Can I take the warp out of a piece of plywood that is 18 X 56. I was thinking of cutting a kirf the width and inserting pieces of wood slightly bigger than the kirf cut spaced about 3 inches apart. The plywood is bowed about 1/4 " over the 56 inches. I was planning on cutting the kirf all the wat through to the top ply aprox 1/8".


----------



## Tony B

Exactly what are you making, how thick is the plywood and how hard is it to press flat?

The reason I ask is that it may not be too much of a problem to 'pull' flat against a frame such as a table apron. 

Anyway, you might try wetting down the concave side with hot water, a LOT of hot water, then flip the board over and add weights to the bulge of the convex side. This air movement will help shrink the upper convex side and swell the bottom concave side to flatten out the board. It should work in theory but it never worked for me. If it is an important piece of a project, I would unquestionably use a different piece and use this piece latter on down the line when you need small pieces. I learned a long time ago that trying to use something 'inferior' to save money will cost you a lot more in the long run.


----------



## Bob Willing

They will be use for the front doors of a cabinet which are 3/4" thick.


----------



## Tony B

If the cabinets were for my shop, I would give it the hot water treatment first and see what happens. If the Cabinets were for the inside of my home, I would use a different board and not take the chance.


----------



## woodnthings

*What I'd like to know is*

What kind of plywood? Doug Fir, interior/exterior, Birch or oak hardwood, from Home Depot, Lowes, Lumber yard, plywood distributer, etc. Some of the "cheap" stuff is warped and that's just the way it is. If it's not a critical piece of cabinetry, I like your idea of saw kerfs, but I'd make 3 parallel saw kerfs, just with an 1/8" of the good side, 4 1/2" apart down the length to relieve the stresses, then insert thin strips that fit in the kerfs easily without the glue, but snugly with the glue and then weight the whole piece down and see what happens. It's a simple fix if it works. Of course on the backside of the piece, and use a good glue or epoxy, let them be proud just a tad and plane and sand down flush. They will probably never show running with the grain as suggested, if done with a similiar wood. :thumbsup: bill


----------



## cabinetman

Some plywoods may have been fabricated that induces a deformity. Others may have been stored in a fashion that creates a bend. But, a 1/4" for that length isn't all that much.

You could also try just "overbending" it the other way, but do it dry. You would support the ends up and apply weights in the middle, and just try it over a period of time. 
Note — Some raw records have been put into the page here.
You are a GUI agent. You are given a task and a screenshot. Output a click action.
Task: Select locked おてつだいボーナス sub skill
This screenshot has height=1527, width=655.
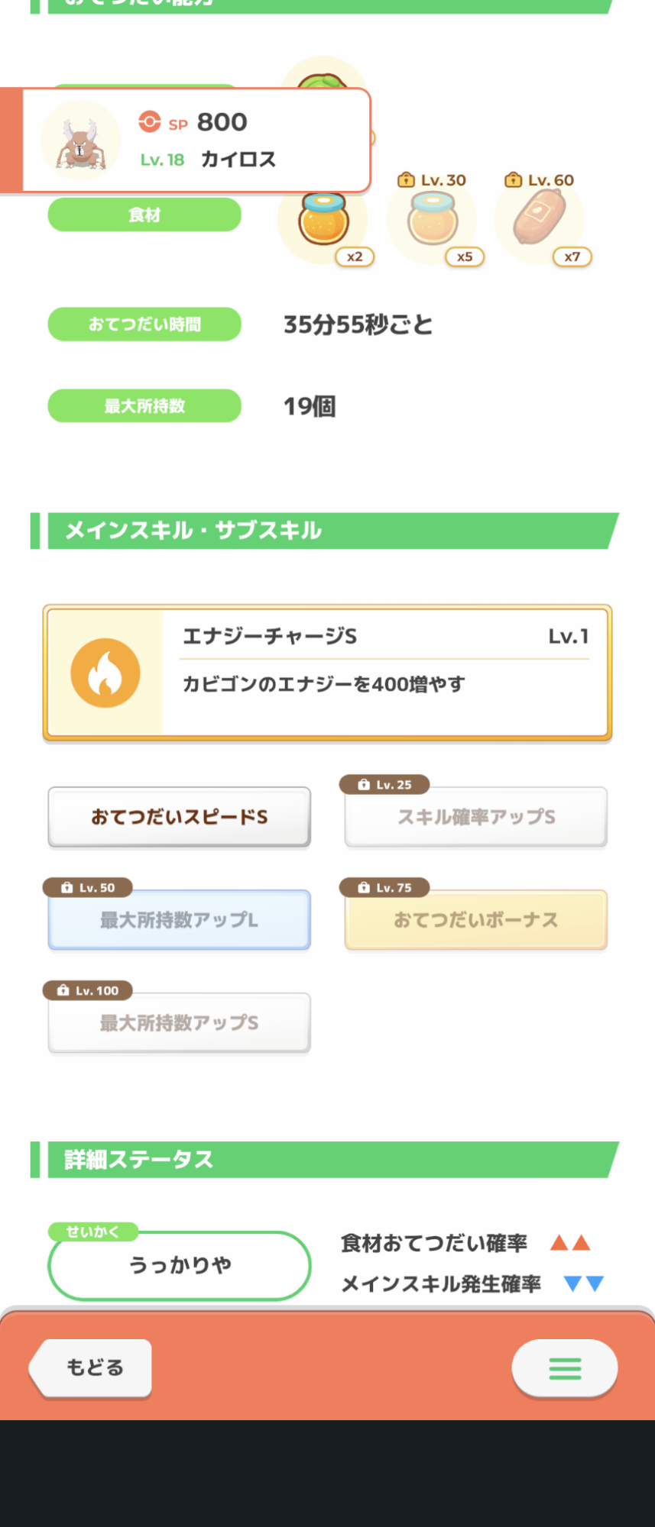475,921
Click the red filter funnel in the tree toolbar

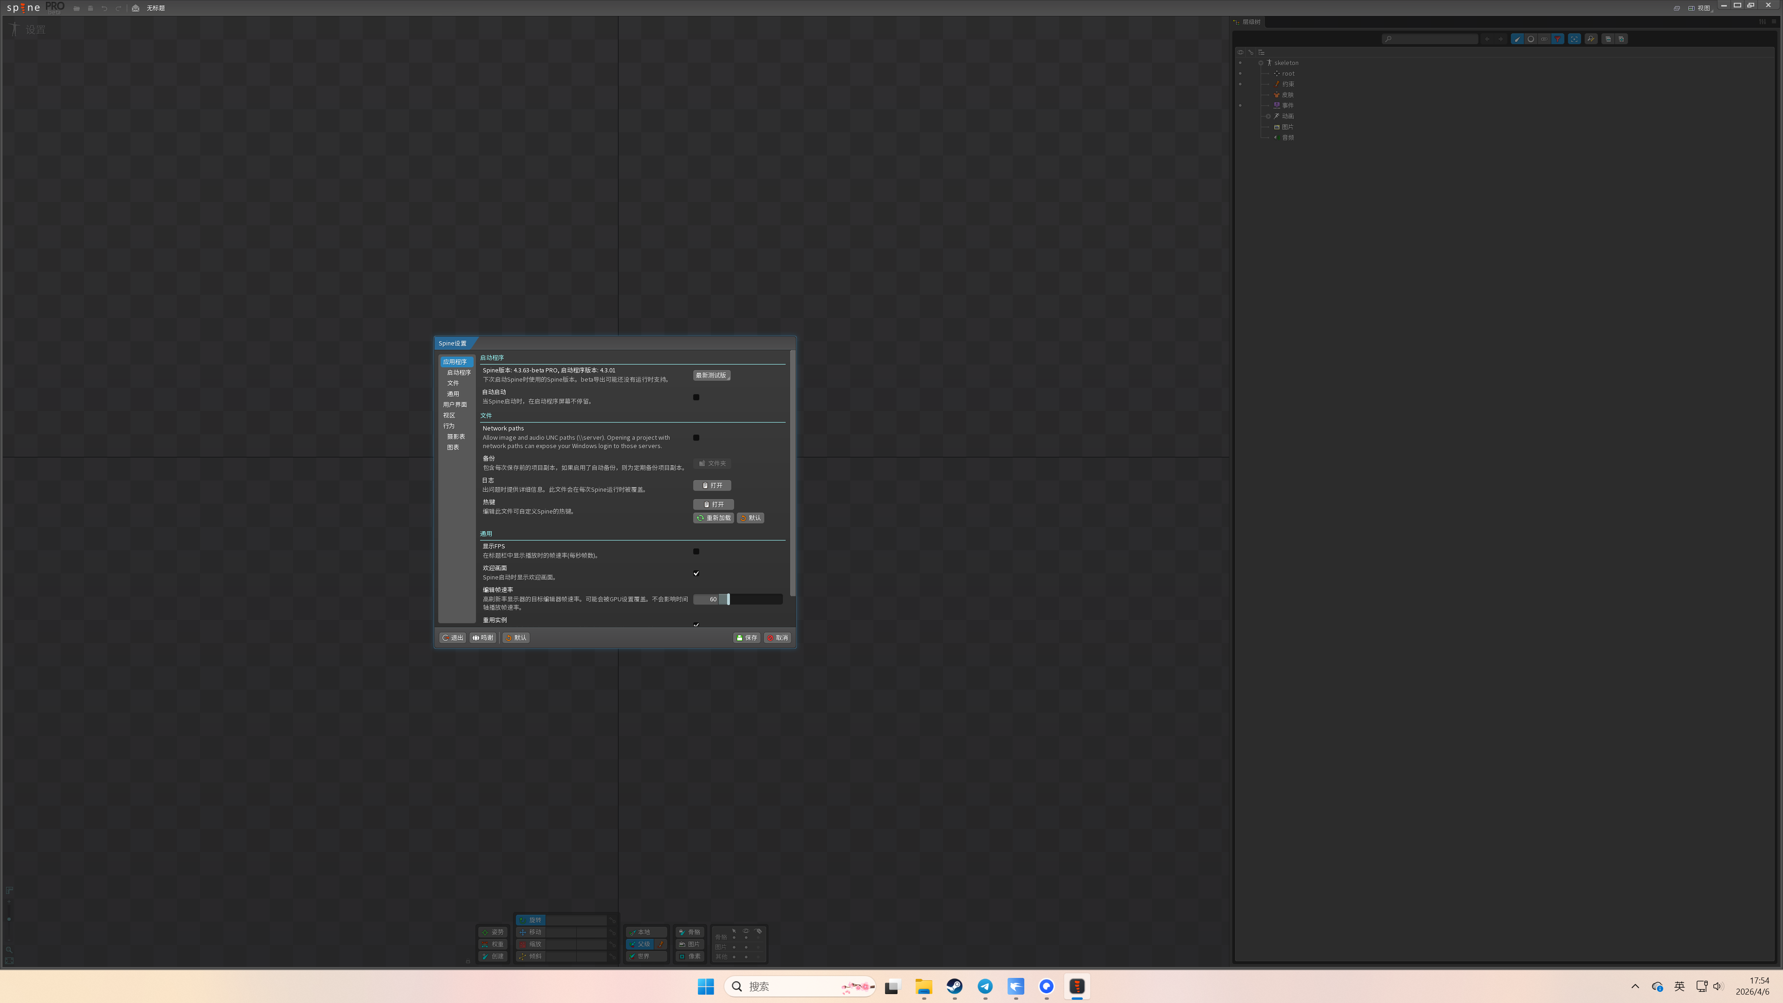(x=1557, y=39)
Wetting the plywood to bend may create more problems, as the depth of penetration may not activate a "stress relief". Some conditions are more involved than just expansion and contraction of concave/convex sides.


----------



## GeorgeC

+1 for TonyB and Cabinetman.

G


----------



## Bob Willing

At the moment I am trying cabinetmans suggestion I'll see what happens. Another thought is how to prevent this in the future. When I purchased the plywood (3 sheets of birch) they all appeared true and straight it wasn't until I had cut all of the pieces that I noticed the bowing. This was over the time period of about three days. I stored all of them up right and I did not lay one on top of the other. I purchased them from Menards and not HD because I compared the quality beforehand. I also looked at the same grade at one of the local yards and it compared to Menards. In fact the veneer was thinner and the price was 20% more. I bought the grade that had the thickest veneer and best core. 

What should I look for if I purchase another sheet to do it all over again? I was thinking about using an aspen glued up pannels. I am making a cabinet for a friend who is going to just paint the cabinet when they use it rather than stain.

Don't forget I live in the UP of Michigan and the big boxes are no closer than 38 miles away for HD and 78 miles for Menards and Lowes.


----------



## rcp612

I'm in agreement with C-man.
I had a similar problem with some oak ply that I bought from my hardwood supplier (NOT HD) and just propped up the ends slightly higher than the amount of warp, and let it sit. No weights, just gravity. 3 days and it was flat, at least flat enough to not have measurable warp.


----------



## woodnthings

*Gotta Love ya George*



GeorgeC said:


> +1 for TonyB and Cabinetman.G


TonyB says wet it down. Cabinetman says don't wet it, they both get +1.... on a scale from 1 to 10? 
Which solution do you really like? Neither?:blink: bill


----------



## Bob Willing

woodnthings said:


> What kind of plywood? Doug Fir, interior/exterior, Birch or oak hardwood, from Home Depot, Lowes, Lumber yard, plywood distributer, etc. Some of the "cheap" stuff is warped and that's just the way it is. If it's not a critical piece of cabinetry, I like your idea of saw kerfs, but I'd make 3 parallel saw kerfs, just with an 1/8" of the good side, 4 1/2" apart down the length to relieve the stresses, then insert thin strips that fit in the kerfs easily without the glue, but snugly with the glue and then weight the whole piece down and see what happens. It's a simple fix if it works. Of course on the backside of the piece, and use a good glue or epoxy, let them be proud just a tad and plane and sand down flush. They will probably never show running with the grain as suggested, if done with a similiar wood. :thumbsup: bill


 
"OK" why would you run the kirfs the length rather than the width? The bow is realitive to the length like a bow as in archery. If the suspending of the sheet to see if it does straighten does not work I will try my original solution. It is worth a try because I will probably end up getting another sheet of plywood. Has anyone actually tried this?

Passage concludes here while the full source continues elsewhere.